(Records from a dataset)

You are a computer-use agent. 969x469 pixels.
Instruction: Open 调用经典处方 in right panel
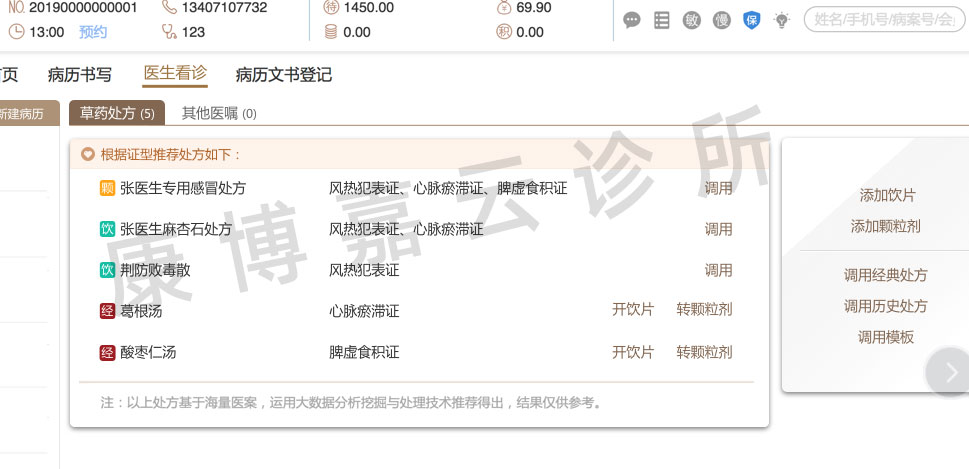pos(885,276)
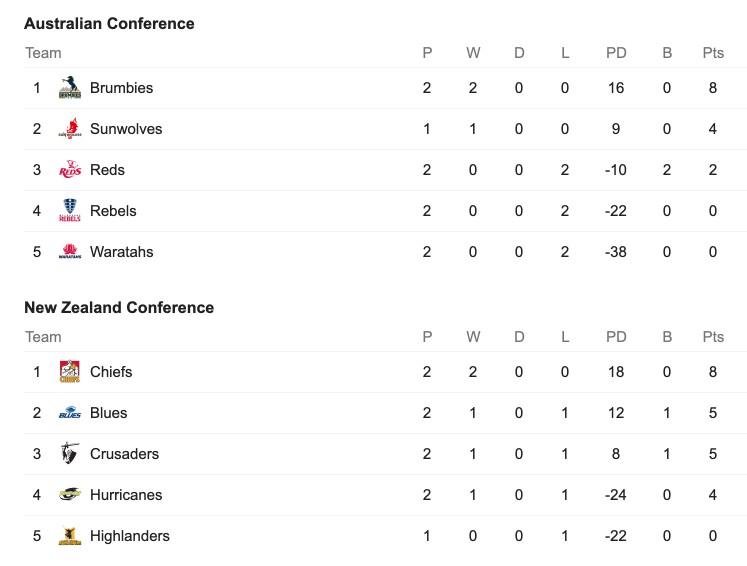The image size is (747, 566).
Task: Click the Blues team logo
Action: click(70, 413)
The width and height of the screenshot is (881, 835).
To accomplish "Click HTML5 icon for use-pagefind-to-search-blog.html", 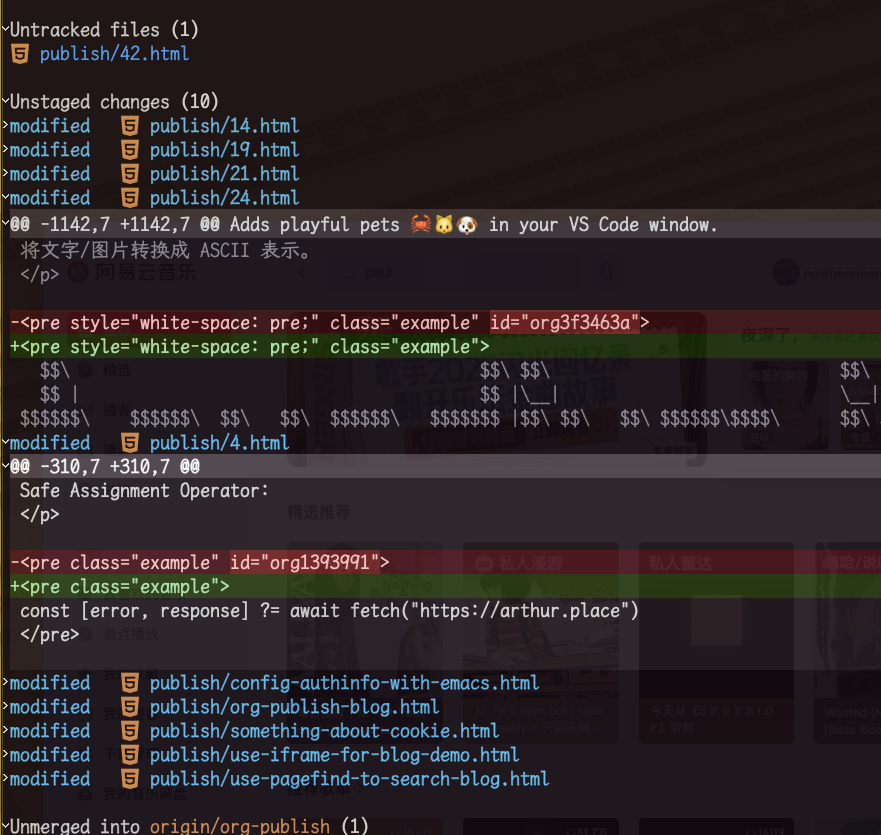I will [129, 779].
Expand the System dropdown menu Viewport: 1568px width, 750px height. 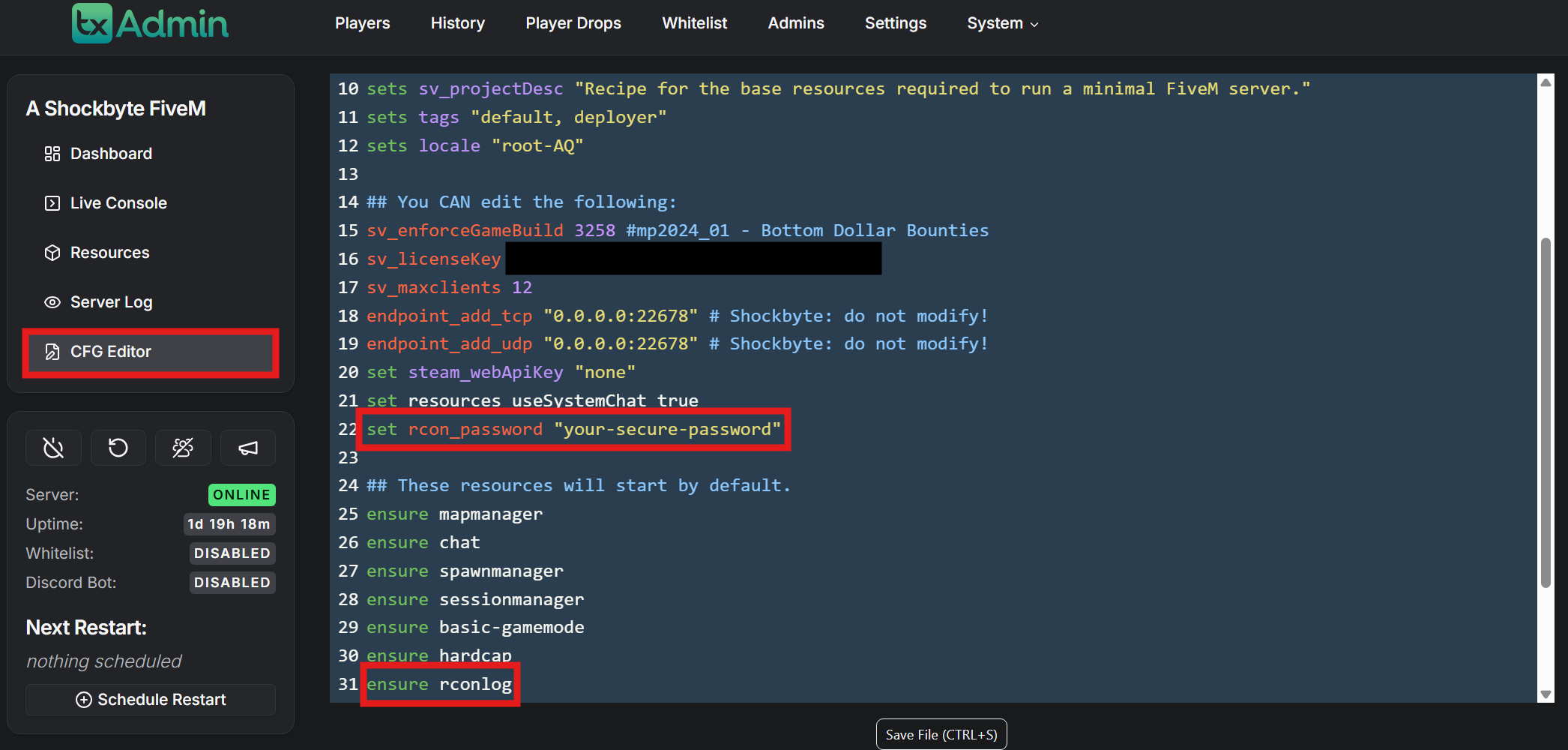click(1002, 23)
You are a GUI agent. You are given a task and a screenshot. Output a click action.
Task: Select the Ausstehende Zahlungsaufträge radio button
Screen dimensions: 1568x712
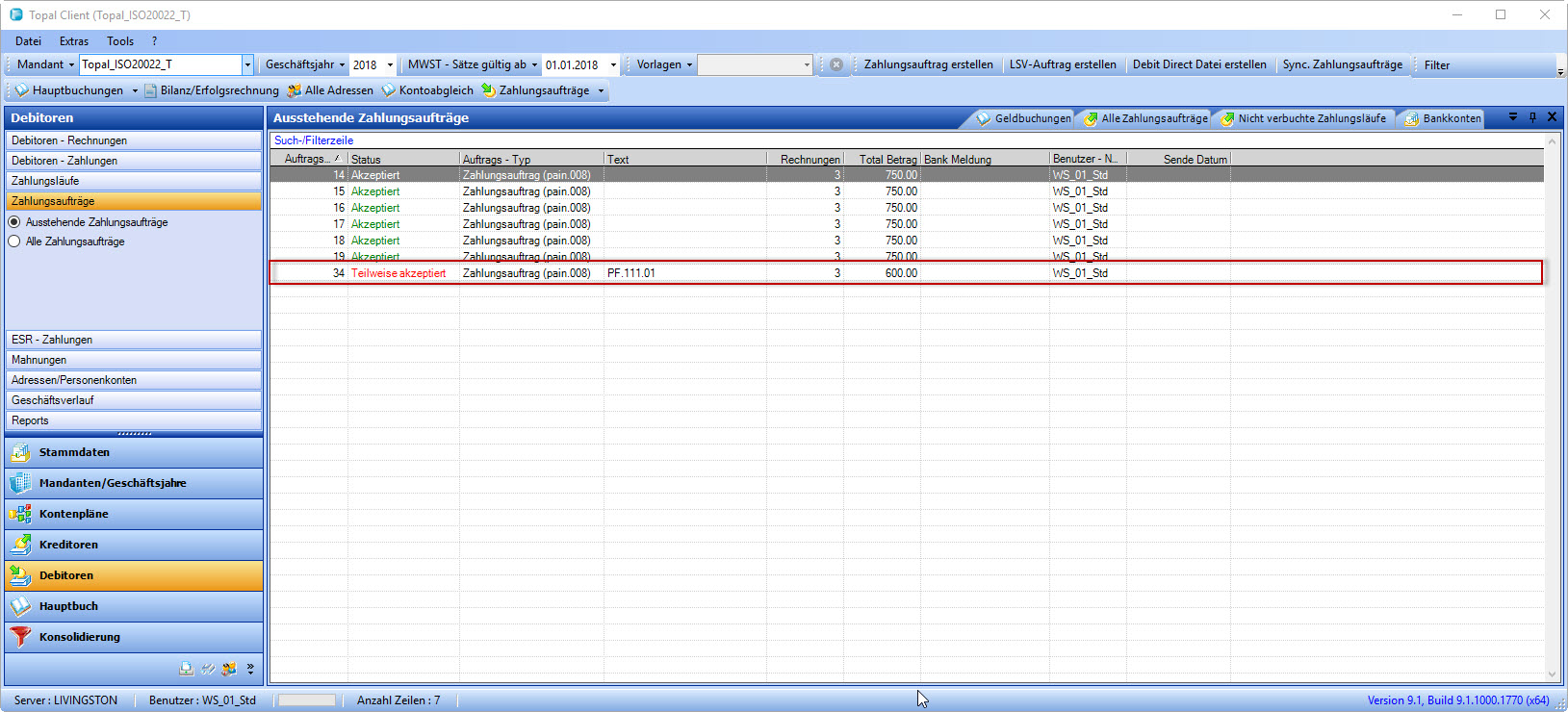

*What you will do*: Please return every line of the records above that contains the word "screenshot".

*Result of the exercise*:
The width and height of the screenshot is (881, 835).
You are a GUI agent. You are given a task and a screenshot. Output a click action.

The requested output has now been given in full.